Researching file formats 2: MySQL Table Definition Format

This blog post is part of a series on file formats research. See this introduction post for more information.

Update: The format definitions are online here: MySQL Table Definition and MySQL View Definition. Comments welcome directly to the Library of Congress.

This format took me on an interesting journey deep into the debts of MySQL. Not just any MySQL, but legacy, nearly-deprecated, “during or before shit hit the fan” MySQL.

I laughed out loud when I came across this summary of the format:

“Table definitions are in FRM files on disk, entirely managed by MySQL (not the storage engines) and for your own sanity you should not ever look into the actual file format.

From this 2014 blog post from a former MySQL developer (Emphasis mine) (And it’s a great read, the entire series, so check it out!)

If you’re a video-watcher instead of a blog-reader, here’s a gem of a talk from the same person: Past, Present and Future of MySQL and variants

Here’s another fun quote I came across: “Let it not be said that the .frm file format is forgotten!!” – bcperth, Aug 19, 2018

MySQL has no limit to the amount of tables you can add. What can I do with that information? >:) JK, I ran across a few blog posts that went into the realistic limits. Unfortunately I didn’t save them because it wasn’t applicable to writing a summary of this format, but they are out there. And anyway, the answer is “it depends.”

I’ve spent a lot of time thinking about open source licensing and formats and software and governance and MySQL is not fun to look into.

Last format had me thinking about the generally-accepted use of a format and how it differs from the legacy specification. This format had me thinking: How do you explain that the legacy documentation is wrong?

A lot of the blog posts from MySQL developers, or StackOverflow posts, or old forum posts, would complain about how MySQL’s docs were just incorrect. The docs for this format were deleted off the web, even though the legacy version is still up, and is available on the wayback machine, and are also just a bit weird because they include some opinions instead of, y’know, a specification to work off of. So this format required a bit more basic reverse engineering than others because there weren’t real facts to go off of.

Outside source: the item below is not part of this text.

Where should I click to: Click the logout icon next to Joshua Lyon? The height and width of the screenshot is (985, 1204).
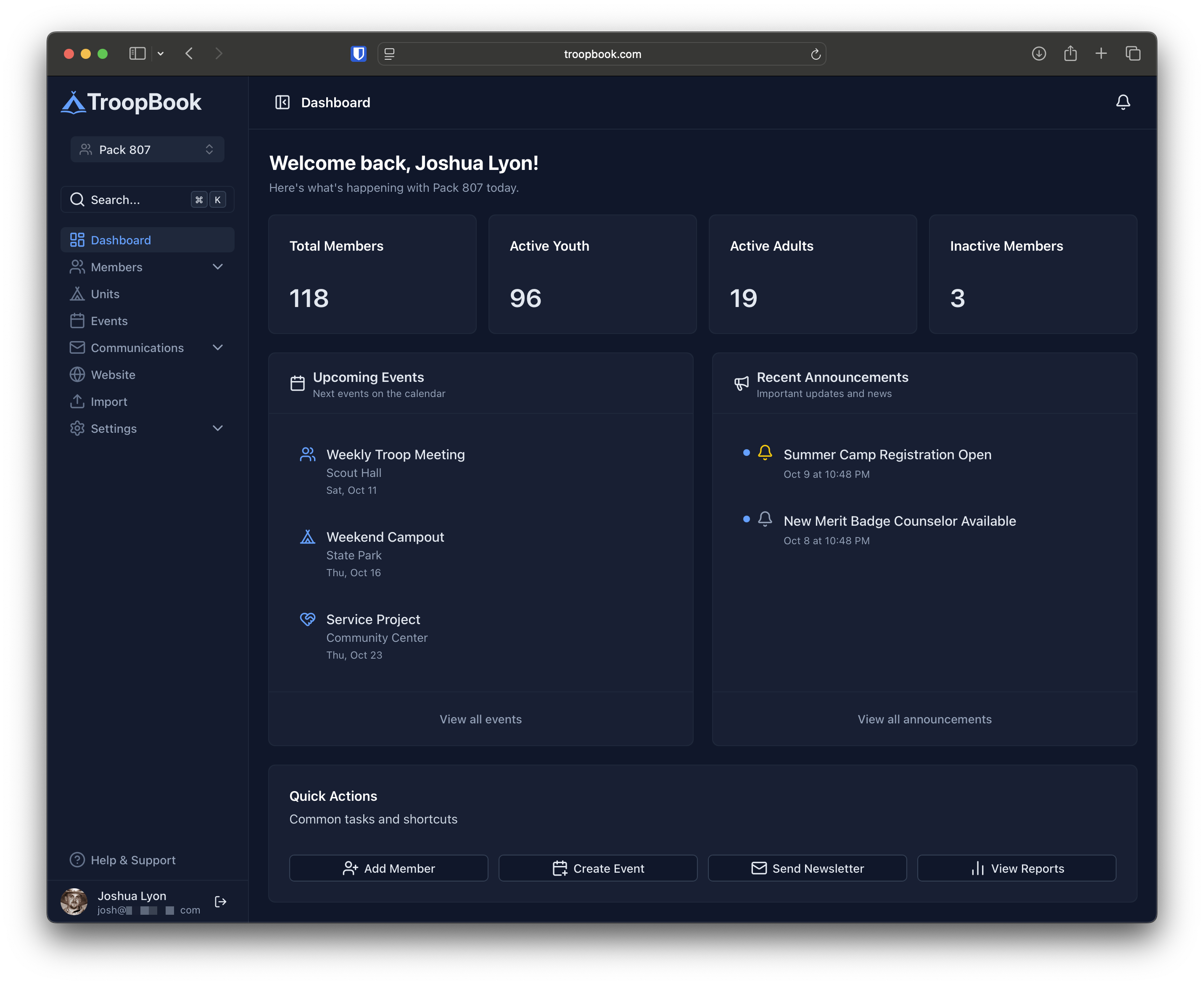click(x=221, y=902)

This format took me on the “do not cross down this path!” warning journey, but it also was conflated with another format. Turns out MySQL (and MariaDB) also will excrete a .frm file if you ask it to create a new view (at least in older versions). It creates a file that is either binary or text, and it puts it in the same place, but it’s like, a completely different type of file from the Table Definition Format file (which is always binary, and stores table definitions). This other, imposter??? .frm stores just the query to get a specific view, key/value pairs for the defined query and some other metadata, and doesn’t have anything to do with these other .frm files that can be used to back up the entire MySQL database. We concluded it should be its own format (“MySQL View Definition Format”), so it will be. (But I will not make a dedicated blog post for it).

I don’t know why LC chose this format and not the two pair formats, MYD and MYI, which can be used to help restore a lost legacy database, but know that you’ll need all three if you want to. And this format, the .frm, doesn’t even store that much, just the table definitions. They’re important, but less important than the data!

And on that note, that’s it for two “database” formats. The next couple of posts will be on image format families!